▶ Problem to work on: Return a faithful copy of all the entries, omitting the images.

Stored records
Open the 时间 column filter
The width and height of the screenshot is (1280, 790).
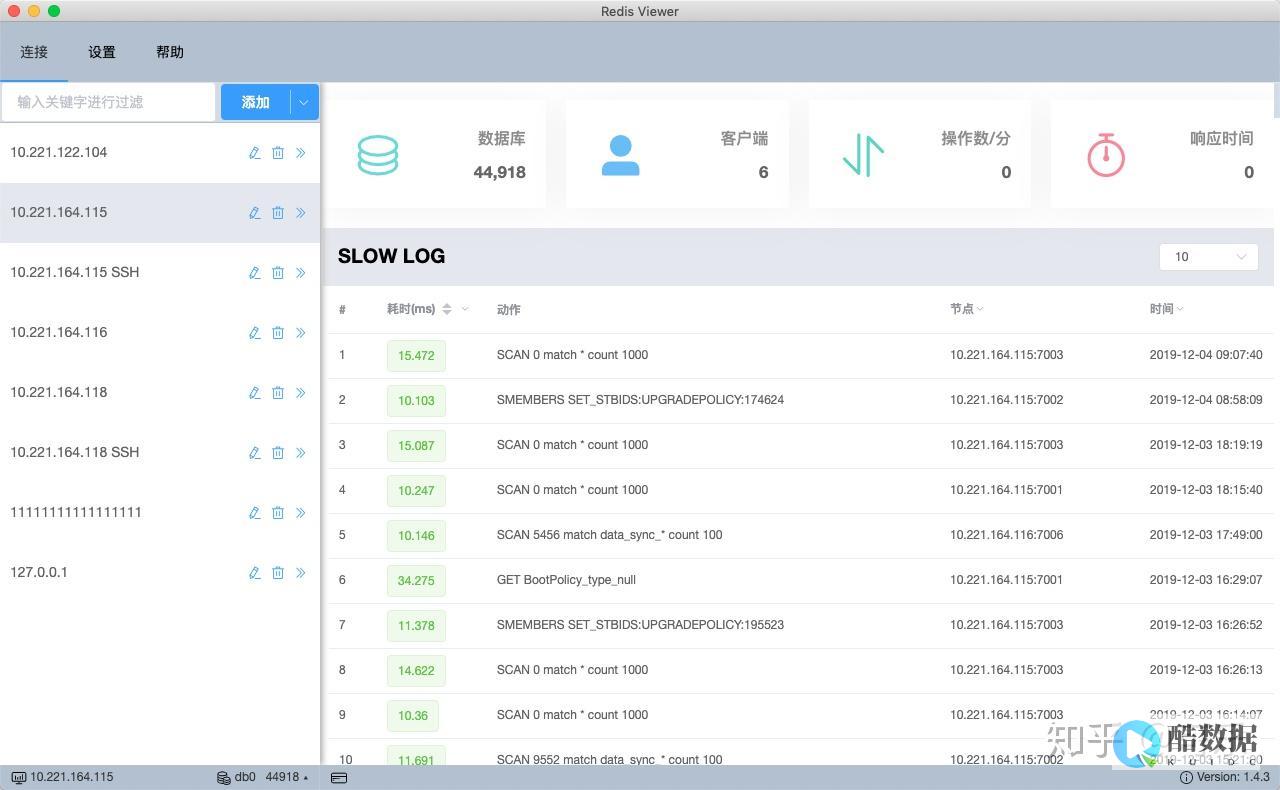(1180, 309)
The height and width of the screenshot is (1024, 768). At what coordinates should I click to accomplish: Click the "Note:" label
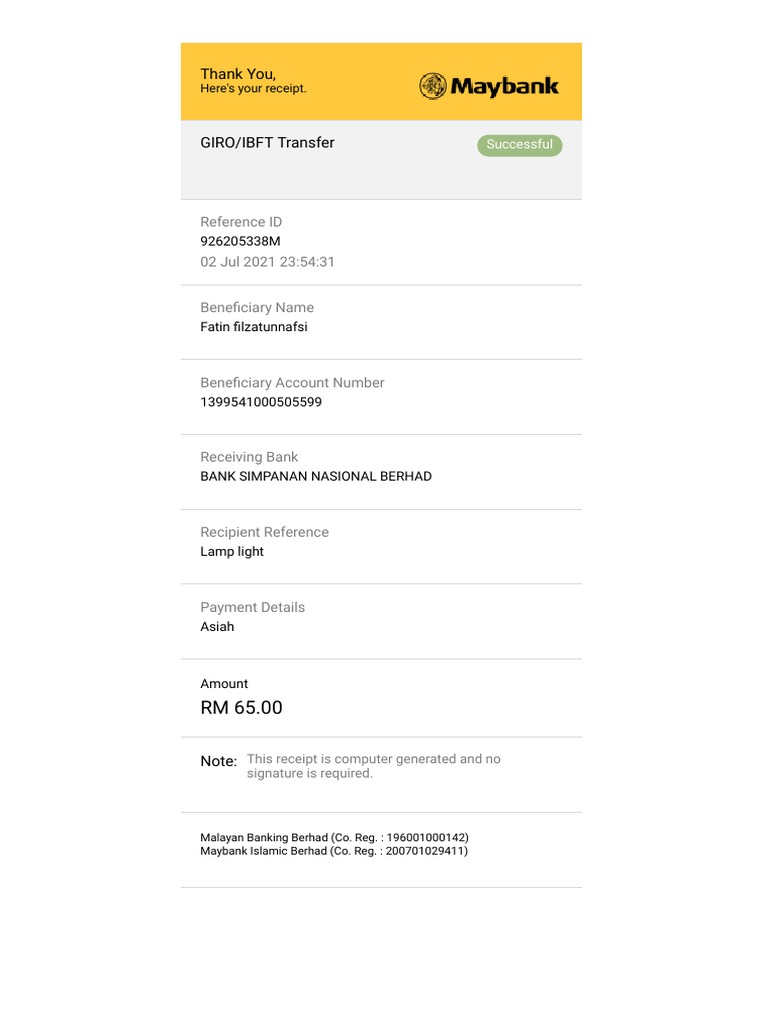tap(218, 761)
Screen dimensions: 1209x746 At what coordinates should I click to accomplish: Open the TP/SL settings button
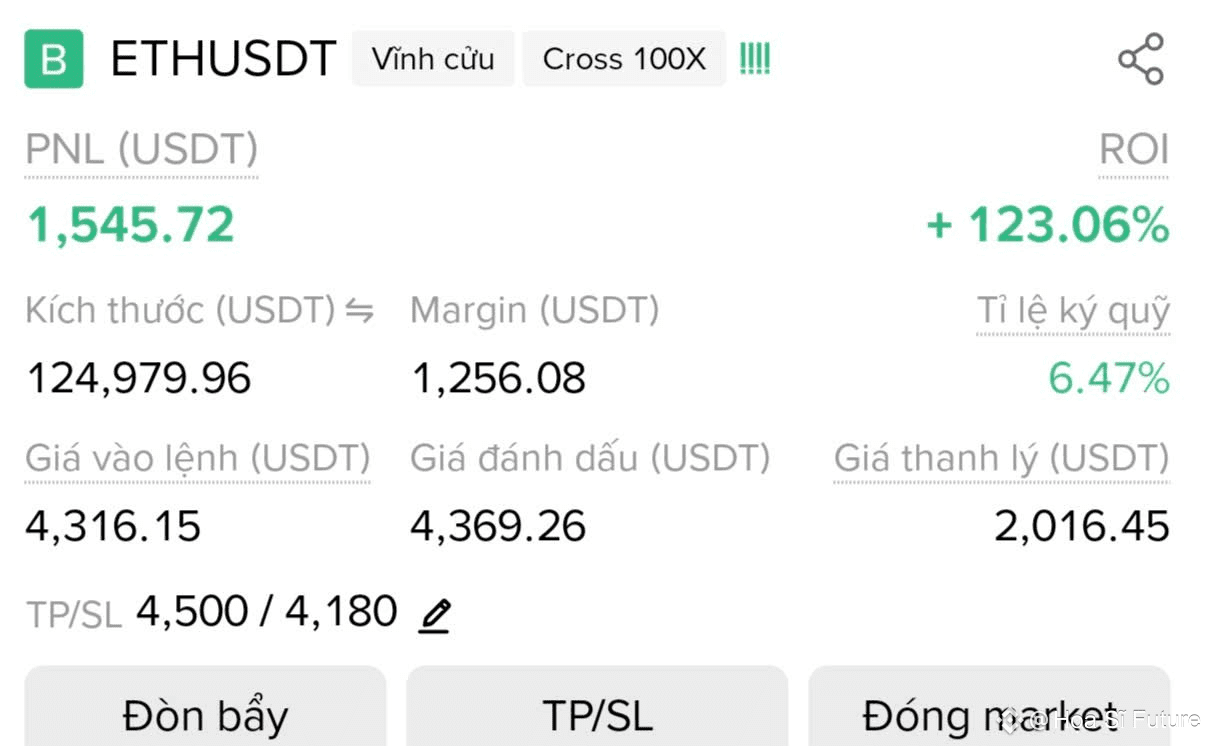tap(597, 714)
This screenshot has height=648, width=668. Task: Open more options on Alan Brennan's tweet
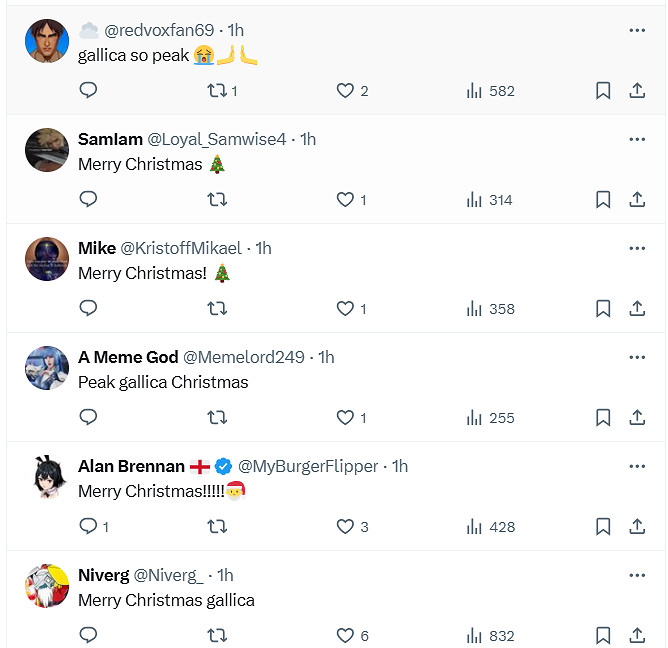click(x=637, y=466)
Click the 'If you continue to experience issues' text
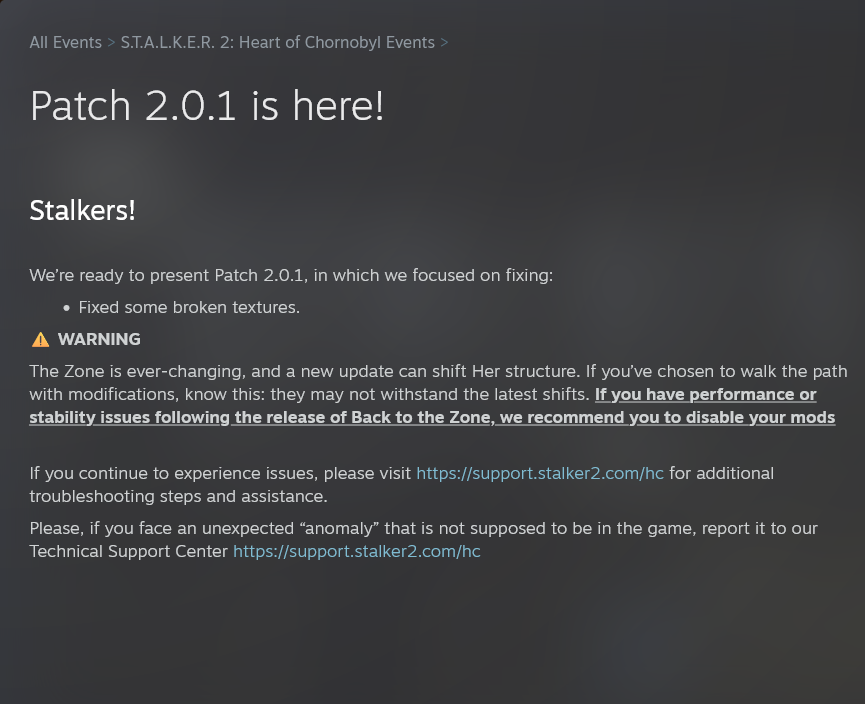 tap(220, 473)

▶ Task response:
Open the 时间 column filter
The width and height of the screenshot is (1280, 790).
(1180, 309)
The height and width of the screenshot is (1024, 768). At what coordinates should I click to accomplish: Click the "Note:" label
tap(218, 761)
Screen dimensions: 1209x746 At what coordinates should I click to accomplish: Open the TP/SL settings button
tap(597, 714)
This screenshot has height=648, width=668. Task: Open more options on Alan Brennan's tweet
click(x=637, y=466)
Click the 'If you continue to experience issues' text
 tap(220, 473)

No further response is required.